**QUOTED TEXT**
◇ ◇ ◇
Stock market today: Nasdaq closes at record despite Apple stumble

Published 09/09/2025, 01:24
Updated 09/09/2025, 21:10
© Reuters

Investing.com-- The Nasdaq clinched a closing record high Tuesday despite a fall in Apple as the tech giant’s unveiling of new iPhone models didn’t stoke investor optimism. 

At 4:00 p.m. ET (20:00 GMT), the Dow Jones Industrial Average rose 196 points, or 0.4%, the S&P 500 index gained 0.3%, while the NASDAQ Composite climbed 0.4% to a fresh closing record of 21,879.49.

Apple falls after unveils iPhone 17 at event; Oracle, GameStop earnings in spotlight

Apple (NASDAQ:AAPL) fell more than 1% after unveiling a slew of new iPhones, and other hardware products at its “Awe Dropping” fall event on Tuesday at Apple Park in Cupertino.

Apple’s iPhone 17 Pro will start $1099, up $100 from the previous pro model, in-line with analyst expectations.  The tech giant also unveiled a $999 iPhone Air, which replaces the iPhone 16 Plus. The price of Apple’s entry-level iPhone 17 was kept at $799.

In the corporate sector, highlighting the earnings calendar on Tuesday will be software name Oracle (NYSE:ORCL), which is due to report its latest quarterly returns after the closing bell.

The new iPhone comes with Apple’s new in-house networking chip phasing out Broadcom  (NASDAQ:AVGO)’s chips, sending shares of the latter down 2.6%.

Elsewhere, Atlassian (NASDAQ:TEAM) shares rose after the software maker announced plans to phase out its Data Center products over the next six years, raising hopes this could lift cloud adoption and revenue growth.

Core & Main (NYSE:CNM) stock slumped after the water infrastructure firm reported fiscal second-quarter results that missed market forecasts and issued soft guidance for the current quarter. 

Jobs growth revised lower

The level of U.S. employment for the 12 months through March was likely 911,000 roles less than previously estimated, a sharp downward revision which suggests that a slowdown in the American labor market may have begun prior to the announcement of President Donald Trump’s sweeping import tariffs.

Economists had anticipated that the preliminary benchmark employment revision from the Bureau of Labor Statistics for the period from April 2024 to March 2025 would be lowered by between 400,000 and 1 million jobs. The changes aim to better factor in businesses that may have opened or closed during that time.
◇ ◇ ◇
**EXTRACTED MATERIAL**
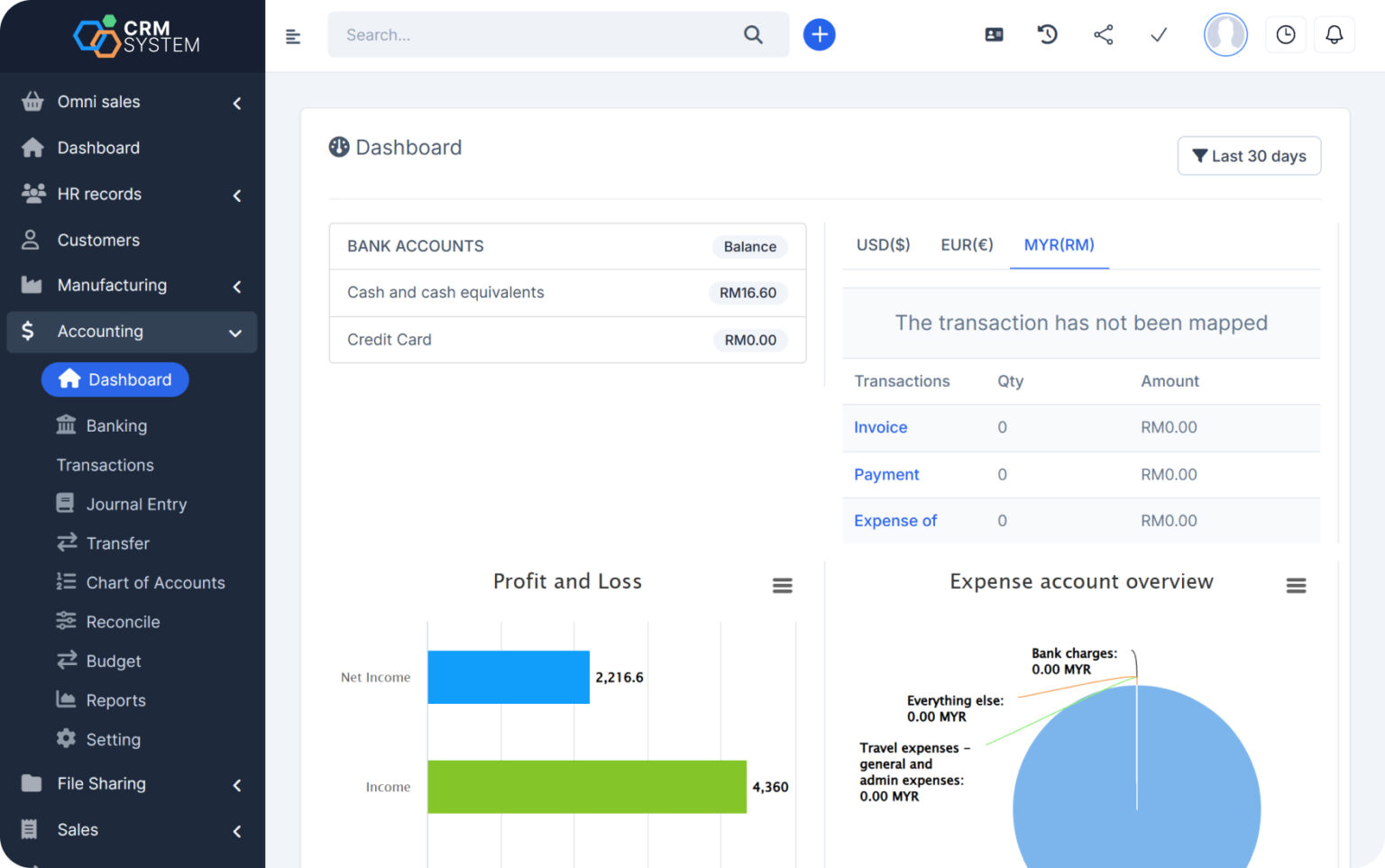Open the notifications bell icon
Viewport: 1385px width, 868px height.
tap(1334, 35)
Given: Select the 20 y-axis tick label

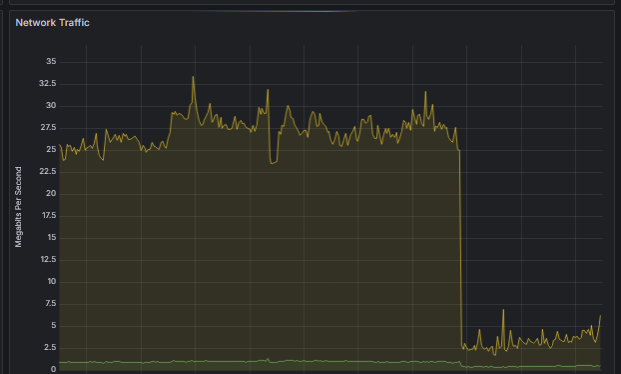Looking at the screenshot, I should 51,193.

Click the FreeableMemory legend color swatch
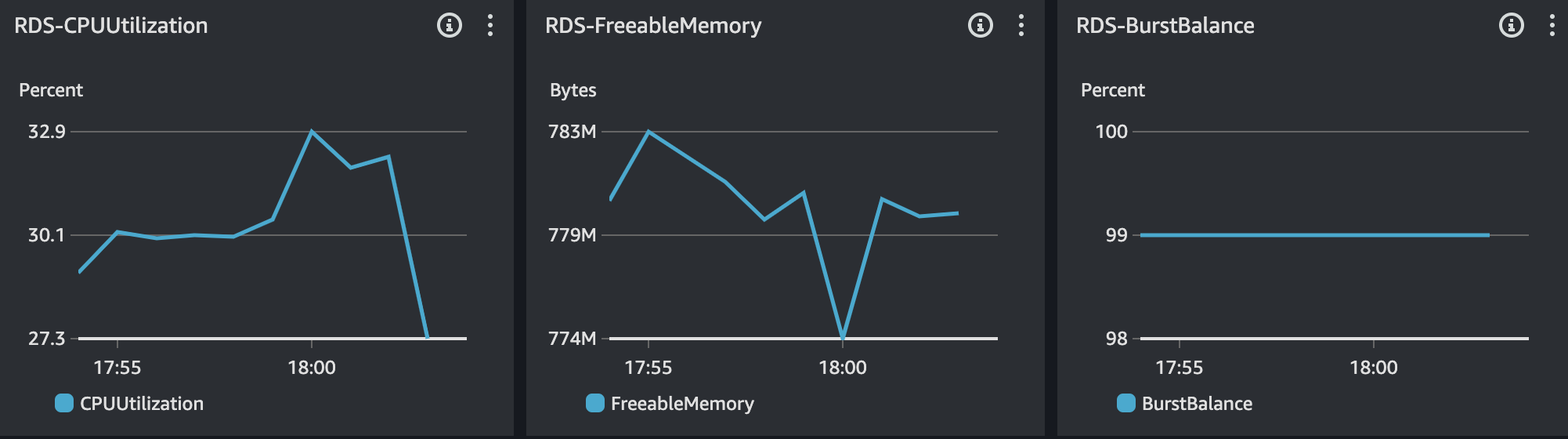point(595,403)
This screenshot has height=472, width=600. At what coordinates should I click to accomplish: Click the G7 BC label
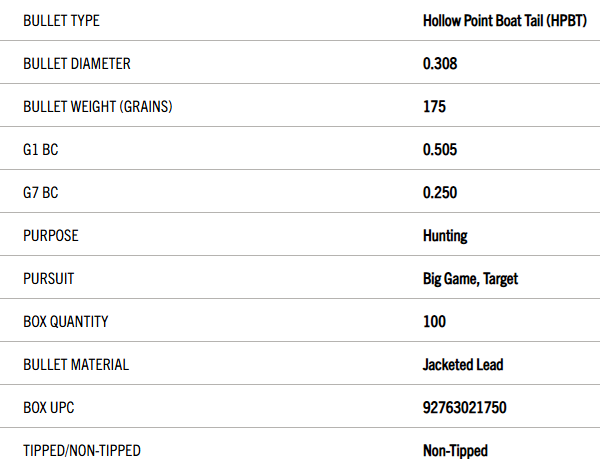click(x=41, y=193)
◇ ◇ ◇
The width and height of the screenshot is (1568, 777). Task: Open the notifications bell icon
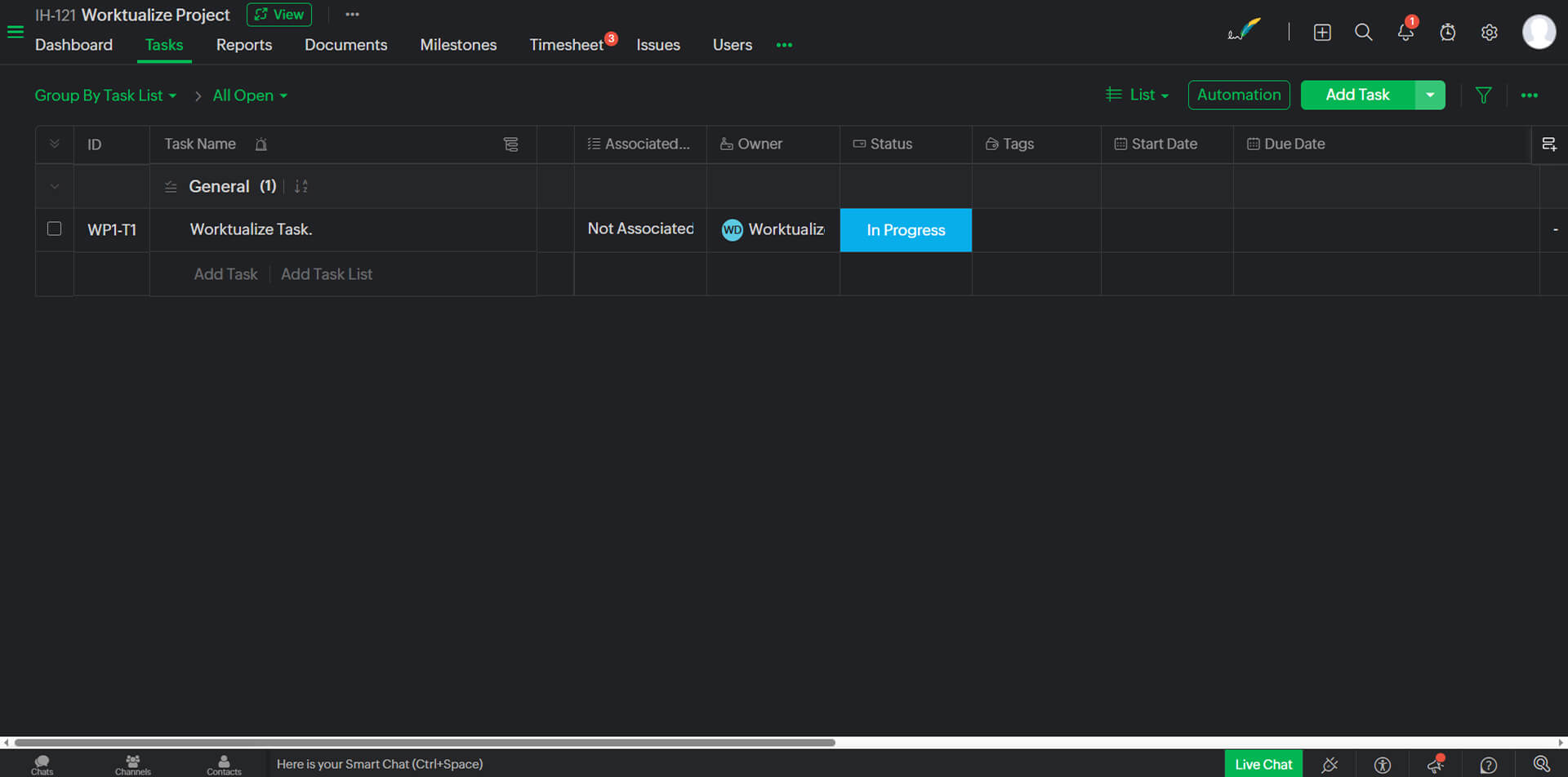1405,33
◇ ◇ ◇
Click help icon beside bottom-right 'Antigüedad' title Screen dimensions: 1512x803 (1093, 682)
◇ ◇ ◇
**GIVEN INSTRUCTION A**
According to the stock market report, at what level did the Nasdaq Composite close on Tuesday?
**GIVEN INSTRUCTION B**
Continue the stock market report from the point where it stops.
The listing above was taken from a source unrelated to the stock market report.

**EXERCISE OUTPUT A**
It closed at a record 21,879.49.

**EXERCISE OUTPUT B**
The estimate is based on the Quarterly Census of Employment and Wages, which is derived primarily from state unemployment insurance tax records that nearly all employers must file with state workforce agencies.

Still some on Wall Street remain skeptical about the large downward revision.  

"We think that today’s downward revision to job growth is likely too large because 1) the QCEW source data itself has persistently been revised upward and 2) it likely excludes many unauthorized immigrants who were initially accurately captured in payrolls," Goldman Sachs said in a note.

A final benchmark revision will be issued in February 2026 with the publication of the BLS’s employment report for January.

Attention is also on Thursday’s consumer price index report for August, which could be critical in determining how aggressive the Fed can be in easing policy.

The print is expected to reflect some of the inflationary effects of Trump’s tariffs, given that a bulk of them took effect last month.

Producer price index inflation data is due before this on Wednesday.

Crude rises on fresh geopolitical risks after Israel strikes Hamas in Qatar

Oil prices headed higher, led by fresh geopolitical concerns after Israel hit senior Hamas leaders in Qatar’s capital Doha. Qatar said the strike was a "blatant violation" of international law, and vowed to defend its sovereignty.

At 1:04 p.m. ET, Brent futures gained 0.8% to $66.56 a barrel, and U.S. West Texas Intermediate crude futures rose 0.8% to $62.78 a barrel.

Energy stocks including Chevron Corp (NYSE:CVX), Occidental Petroleum Corporation (NYSE:OXY), and Exxon Mobil Corp (NYSE:XOM) moved sharply higher.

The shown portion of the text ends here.